Today is Fire Safety day at school. Jackson wants to be a fire fighter when he grows up. We made cookies last night to give the firemen. He was thrilled this morning at the thought of seeing the fire truck, firemen and the fire dog. They were also having a fire drill and crawling through a smoke house!

October 12, 2008
Jack and Kate came to visit this weekend. They arrived around 6pm Friday evening. We had an easy dinner... chili with sour cream and cheese. I also made some queso dip. Memaw had brought us Brad's favorite ice cream dessert. It's wonderful! We just hung out Friday night and did some gabbing. Saturday morning we woke early and headed to Elijay, GA. It's about a 25 minute drive north of Canton. The leaves are beginning to change and the weather is just perfect. There is some property in Elijay that Brad hunts and he wanted us to see how beautiful the land was. Jack, Kate and I were not to excited about the trip for whatever reason. But we put on our happy faces and went anyway. It ended up being the best Saturday I've spent in a long time. The developer had several Kawaski Mules.

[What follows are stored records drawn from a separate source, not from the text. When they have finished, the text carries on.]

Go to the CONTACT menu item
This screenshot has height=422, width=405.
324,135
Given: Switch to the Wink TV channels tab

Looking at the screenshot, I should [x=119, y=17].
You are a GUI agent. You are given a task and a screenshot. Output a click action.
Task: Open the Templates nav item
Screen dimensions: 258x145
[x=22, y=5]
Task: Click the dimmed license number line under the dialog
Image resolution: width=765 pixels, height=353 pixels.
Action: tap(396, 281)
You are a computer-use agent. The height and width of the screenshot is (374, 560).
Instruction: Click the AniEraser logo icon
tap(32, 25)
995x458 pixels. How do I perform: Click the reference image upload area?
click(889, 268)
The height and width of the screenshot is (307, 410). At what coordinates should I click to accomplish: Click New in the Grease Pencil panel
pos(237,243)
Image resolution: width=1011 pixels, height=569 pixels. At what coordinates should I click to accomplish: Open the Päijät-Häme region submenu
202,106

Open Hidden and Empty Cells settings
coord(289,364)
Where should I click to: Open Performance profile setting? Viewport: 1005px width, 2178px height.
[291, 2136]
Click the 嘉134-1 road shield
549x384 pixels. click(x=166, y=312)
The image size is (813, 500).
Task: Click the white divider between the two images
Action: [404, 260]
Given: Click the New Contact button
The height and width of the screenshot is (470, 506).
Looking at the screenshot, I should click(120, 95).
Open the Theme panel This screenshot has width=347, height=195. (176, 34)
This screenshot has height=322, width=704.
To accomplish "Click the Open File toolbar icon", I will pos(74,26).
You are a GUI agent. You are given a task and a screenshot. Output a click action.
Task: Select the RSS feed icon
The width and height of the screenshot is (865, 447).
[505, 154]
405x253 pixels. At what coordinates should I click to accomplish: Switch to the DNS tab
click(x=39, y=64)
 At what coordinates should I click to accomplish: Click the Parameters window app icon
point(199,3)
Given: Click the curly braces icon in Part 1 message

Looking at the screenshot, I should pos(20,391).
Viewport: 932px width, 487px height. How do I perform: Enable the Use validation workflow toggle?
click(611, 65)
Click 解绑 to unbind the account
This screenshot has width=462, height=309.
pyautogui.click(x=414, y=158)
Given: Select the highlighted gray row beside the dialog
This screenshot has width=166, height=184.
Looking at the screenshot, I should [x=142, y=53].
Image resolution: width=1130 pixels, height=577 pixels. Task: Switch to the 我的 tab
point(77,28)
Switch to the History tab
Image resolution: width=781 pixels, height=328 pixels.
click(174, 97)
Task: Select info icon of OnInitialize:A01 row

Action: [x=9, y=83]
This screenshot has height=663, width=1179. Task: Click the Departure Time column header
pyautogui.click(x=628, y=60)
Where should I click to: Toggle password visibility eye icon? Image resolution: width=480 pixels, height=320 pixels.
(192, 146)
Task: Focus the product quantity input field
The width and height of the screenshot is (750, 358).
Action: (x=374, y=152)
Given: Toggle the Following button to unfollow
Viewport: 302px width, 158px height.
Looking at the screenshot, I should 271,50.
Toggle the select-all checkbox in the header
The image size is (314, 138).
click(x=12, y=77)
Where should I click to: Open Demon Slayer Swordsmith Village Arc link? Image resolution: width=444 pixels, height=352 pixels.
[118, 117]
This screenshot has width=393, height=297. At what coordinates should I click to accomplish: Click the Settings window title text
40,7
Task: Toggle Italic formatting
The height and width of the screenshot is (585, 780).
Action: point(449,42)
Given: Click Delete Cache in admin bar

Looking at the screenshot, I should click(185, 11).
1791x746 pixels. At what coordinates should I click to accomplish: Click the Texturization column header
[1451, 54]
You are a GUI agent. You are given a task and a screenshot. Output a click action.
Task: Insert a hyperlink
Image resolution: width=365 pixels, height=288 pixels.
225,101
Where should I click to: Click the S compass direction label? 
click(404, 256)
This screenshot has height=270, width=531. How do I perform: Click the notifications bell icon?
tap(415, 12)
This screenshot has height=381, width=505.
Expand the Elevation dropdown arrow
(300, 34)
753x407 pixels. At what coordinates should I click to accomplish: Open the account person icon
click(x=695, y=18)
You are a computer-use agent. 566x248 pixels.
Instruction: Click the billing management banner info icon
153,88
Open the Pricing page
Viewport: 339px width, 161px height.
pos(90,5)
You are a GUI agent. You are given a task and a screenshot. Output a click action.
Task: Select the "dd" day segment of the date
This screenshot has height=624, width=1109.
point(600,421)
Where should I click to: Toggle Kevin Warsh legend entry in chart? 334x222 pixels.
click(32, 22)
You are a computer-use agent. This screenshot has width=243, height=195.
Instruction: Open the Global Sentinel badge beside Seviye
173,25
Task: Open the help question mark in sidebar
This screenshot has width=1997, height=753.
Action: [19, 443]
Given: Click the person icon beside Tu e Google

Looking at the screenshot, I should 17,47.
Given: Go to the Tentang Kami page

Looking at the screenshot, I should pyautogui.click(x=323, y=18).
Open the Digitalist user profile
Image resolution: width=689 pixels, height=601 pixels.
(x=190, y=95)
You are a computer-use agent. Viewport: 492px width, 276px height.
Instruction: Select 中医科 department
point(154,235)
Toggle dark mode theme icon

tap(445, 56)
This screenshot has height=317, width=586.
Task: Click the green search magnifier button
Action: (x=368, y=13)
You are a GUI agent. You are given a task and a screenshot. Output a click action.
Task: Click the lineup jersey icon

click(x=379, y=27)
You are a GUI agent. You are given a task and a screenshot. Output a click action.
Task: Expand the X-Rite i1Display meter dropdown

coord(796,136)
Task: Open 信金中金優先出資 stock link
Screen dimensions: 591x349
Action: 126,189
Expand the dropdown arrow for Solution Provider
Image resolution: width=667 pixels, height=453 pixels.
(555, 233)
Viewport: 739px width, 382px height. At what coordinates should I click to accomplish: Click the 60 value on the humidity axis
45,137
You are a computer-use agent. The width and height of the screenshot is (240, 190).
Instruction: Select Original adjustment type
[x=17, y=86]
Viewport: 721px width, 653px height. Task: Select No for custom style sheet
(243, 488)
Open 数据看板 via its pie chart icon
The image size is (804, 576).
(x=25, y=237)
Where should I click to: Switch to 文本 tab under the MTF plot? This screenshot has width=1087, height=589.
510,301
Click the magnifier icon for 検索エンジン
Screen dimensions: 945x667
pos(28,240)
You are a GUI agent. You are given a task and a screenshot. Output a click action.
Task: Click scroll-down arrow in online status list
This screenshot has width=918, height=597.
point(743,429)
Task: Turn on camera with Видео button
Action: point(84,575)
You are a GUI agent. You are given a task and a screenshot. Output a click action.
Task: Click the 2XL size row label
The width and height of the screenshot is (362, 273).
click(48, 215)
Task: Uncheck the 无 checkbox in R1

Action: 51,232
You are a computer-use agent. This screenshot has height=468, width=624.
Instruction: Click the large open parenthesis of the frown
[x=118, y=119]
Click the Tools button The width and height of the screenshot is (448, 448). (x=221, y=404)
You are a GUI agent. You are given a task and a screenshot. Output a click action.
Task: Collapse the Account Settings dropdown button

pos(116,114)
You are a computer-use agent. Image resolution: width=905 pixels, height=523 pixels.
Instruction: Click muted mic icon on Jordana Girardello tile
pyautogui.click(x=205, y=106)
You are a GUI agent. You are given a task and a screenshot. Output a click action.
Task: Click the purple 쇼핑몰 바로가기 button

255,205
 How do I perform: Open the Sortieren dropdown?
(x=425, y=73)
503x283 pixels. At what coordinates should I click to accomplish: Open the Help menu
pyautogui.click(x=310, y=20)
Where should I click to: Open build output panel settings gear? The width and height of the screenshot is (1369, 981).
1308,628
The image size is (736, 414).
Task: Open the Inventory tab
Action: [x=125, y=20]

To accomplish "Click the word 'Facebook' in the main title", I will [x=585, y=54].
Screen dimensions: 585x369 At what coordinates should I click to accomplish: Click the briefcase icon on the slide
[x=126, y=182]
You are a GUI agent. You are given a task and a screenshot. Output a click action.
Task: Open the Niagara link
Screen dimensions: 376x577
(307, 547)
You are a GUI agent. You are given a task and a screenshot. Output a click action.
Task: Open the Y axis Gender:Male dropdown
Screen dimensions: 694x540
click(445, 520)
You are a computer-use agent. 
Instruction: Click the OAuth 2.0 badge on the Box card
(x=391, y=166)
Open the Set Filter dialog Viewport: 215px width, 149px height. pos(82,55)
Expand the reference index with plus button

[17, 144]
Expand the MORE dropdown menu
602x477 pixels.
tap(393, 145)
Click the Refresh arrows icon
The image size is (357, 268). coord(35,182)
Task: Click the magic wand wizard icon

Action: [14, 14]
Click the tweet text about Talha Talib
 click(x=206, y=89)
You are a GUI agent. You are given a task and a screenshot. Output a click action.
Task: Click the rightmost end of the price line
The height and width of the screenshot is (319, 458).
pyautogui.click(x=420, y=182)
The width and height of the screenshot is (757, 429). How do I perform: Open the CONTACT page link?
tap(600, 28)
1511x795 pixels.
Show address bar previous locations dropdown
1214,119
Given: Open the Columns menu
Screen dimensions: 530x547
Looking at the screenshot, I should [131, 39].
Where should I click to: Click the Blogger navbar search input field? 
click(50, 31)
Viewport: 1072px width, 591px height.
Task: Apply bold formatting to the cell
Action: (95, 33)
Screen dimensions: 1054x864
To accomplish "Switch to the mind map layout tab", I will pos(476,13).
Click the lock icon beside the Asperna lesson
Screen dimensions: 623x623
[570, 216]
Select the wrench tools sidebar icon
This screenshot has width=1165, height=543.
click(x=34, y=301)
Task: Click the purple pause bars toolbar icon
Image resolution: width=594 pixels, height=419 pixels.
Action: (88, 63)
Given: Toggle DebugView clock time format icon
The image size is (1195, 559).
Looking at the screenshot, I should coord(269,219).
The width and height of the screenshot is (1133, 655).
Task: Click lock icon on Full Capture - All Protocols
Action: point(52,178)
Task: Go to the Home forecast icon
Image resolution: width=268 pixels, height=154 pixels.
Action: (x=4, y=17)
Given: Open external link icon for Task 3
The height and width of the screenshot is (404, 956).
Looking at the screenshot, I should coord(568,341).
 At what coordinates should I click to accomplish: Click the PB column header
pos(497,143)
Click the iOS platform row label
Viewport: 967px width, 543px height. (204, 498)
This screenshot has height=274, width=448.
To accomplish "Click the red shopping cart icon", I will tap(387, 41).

We loaded them up and went on a 2 hour tour of the moutain. We went across streams and saw some many of the most beautiful waterfalls you've ever seen in your life. It was breathtaking and I forgot my camera!!!!!! There was another guest viewing the property and she was kind enough to snap a family picture for me. I'm hoping it will be good enough for a christmas card??? We'll see.
We came back from the trip exhausted. The kids and I took naps and then woke feeling ready to complete the day. We watched UGA play football. Watch out Dawgs... you're going to have a hard time against the Gators in 2 weeks. We ordered pizza for dinner and our precious friends headed back to Rome that evening. We love spending time with them.
Today we went to church at Browns Bridge Community Church. It's a sattelite of North Pointe Community where Andy Stanley is the Pastor. This is our 3rd visit and we really like it. It's unlike any worship service I've ever attended. The music is rockin' and the people are so devoted to their children's programs. The kids attend Waumba Land. They love love love going and learning about Jesus. They have their own little worship service complete with praise and worship. I'm amazed at how organized the kids programs are. Checkout some of the sermons and worship music on youtube or go to the website.
www.brownsbridge.org
I took the babies for a walk this evening. Okay... it was torture. I thought EMS was going to have to wheel me away. We don't live in a flat area. We live in what I like to call "cardiac hell." The streets are straight up and straight down. Nevermind I was pushing 46 pounds of baby and a 30 pound stroller. Besides the fact I'm carrying a LOT of excess body weight myself. The thought of doing it again sounds miserable. However, the thought of the results sound wonderful. Maybe I'll try it again this week... I said MAYBE!
After my stress test we got the kids cleaned up, fed and put to bed. I decided to tackle my closet. It's been the one room in the house that I shut one eye, get in and get out. It was a mess. Everything we didn't know where to put when we moved... we shoved in the master closet. It's now very organized. I realized something I've been ignoring for several months. I have to go clothes shopping. Brad has given me a budget for some fall clothes. I dread it like a sore throat but it must be done. I hate shopping.